*** Opening Materials provided ***
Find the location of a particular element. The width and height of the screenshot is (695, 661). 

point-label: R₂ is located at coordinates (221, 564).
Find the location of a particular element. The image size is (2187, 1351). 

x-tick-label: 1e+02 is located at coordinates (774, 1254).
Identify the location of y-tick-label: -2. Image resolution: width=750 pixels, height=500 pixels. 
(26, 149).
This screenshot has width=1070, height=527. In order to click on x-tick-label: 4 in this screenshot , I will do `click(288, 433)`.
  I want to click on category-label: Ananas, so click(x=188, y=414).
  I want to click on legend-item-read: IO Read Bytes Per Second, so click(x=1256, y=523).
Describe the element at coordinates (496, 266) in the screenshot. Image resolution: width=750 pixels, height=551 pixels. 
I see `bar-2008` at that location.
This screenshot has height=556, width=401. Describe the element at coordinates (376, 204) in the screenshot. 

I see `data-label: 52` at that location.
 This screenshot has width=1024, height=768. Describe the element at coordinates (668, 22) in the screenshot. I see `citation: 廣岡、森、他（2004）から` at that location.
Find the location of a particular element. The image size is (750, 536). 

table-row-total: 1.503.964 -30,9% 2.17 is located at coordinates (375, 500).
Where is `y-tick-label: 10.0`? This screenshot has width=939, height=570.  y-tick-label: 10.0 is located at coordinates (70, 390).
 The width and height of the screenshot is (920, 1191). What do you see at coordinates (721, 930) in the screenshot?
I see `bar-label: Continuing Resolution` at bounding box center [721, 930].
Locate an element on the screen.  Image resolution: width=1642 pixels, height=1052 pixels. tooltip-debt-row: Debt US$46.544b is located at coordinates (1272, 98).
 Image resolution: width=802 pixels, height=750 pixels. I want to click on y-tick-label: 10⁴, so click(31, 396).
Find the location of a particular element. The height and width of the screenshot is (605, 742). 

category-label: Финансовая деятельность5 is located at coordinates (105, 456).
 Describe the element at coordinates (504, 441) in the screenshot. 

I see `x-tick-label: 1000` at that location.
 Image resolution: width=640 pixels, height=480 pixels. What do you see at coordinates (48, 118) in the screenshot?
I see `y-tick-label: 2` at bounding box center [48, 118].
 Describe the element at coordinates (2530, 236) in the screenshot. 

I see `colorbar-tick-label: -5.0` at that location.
*** Closing Materials provided ***
Copy out the rows above exactly, from the line that contains "This screenshot has width=1070, height=527." through the line that contains "center [721, 930].", including both of those lines.

[Response]:
This screenshot has width=1070, height=527. In order to click on x-tick-label: 4 in this screenshot , I will do `click(288, 433)`.
  I want to click on category-label: Ananas, so click(x=188, y=414).
  I want to click on legend-item-read: IO Read Bytes Per Second, so click(x=1256, y=523).
Describe the element at coordinates (496, 266) in the screenshot. Image resolution: width=750 pixels, height=551 pixels. 
I see `bar-2008` at that location.
This screenshot has height=556, width=401. Describe the element at coordinates (376, 204) in the screenshot. 

I see `data-label: 52` at that location.
 This screenshot has width=1024, height=768. Describe the element at coordinates (668, 22) in the screenshot. I see `citation: 廣岡、森、他（2004）から` at that location.
Find the location of a particular element. The image size is (750, 536). 

table-row-total: 1.503.964 -30,9% 2.17 is located at coordinates (375, 500).
Where is `y-tick-label: 10.0`? This screenshot has width=939, height=570.  y-tick-label: 10.0 is located at coordinates (70, 390).
 The width and height of the screenshot is (920, 1191). What do you see at coordinates (721, 930) in the screenshot?
I see `bar-label: Continuing Resolution` at bounding box center [721, 930].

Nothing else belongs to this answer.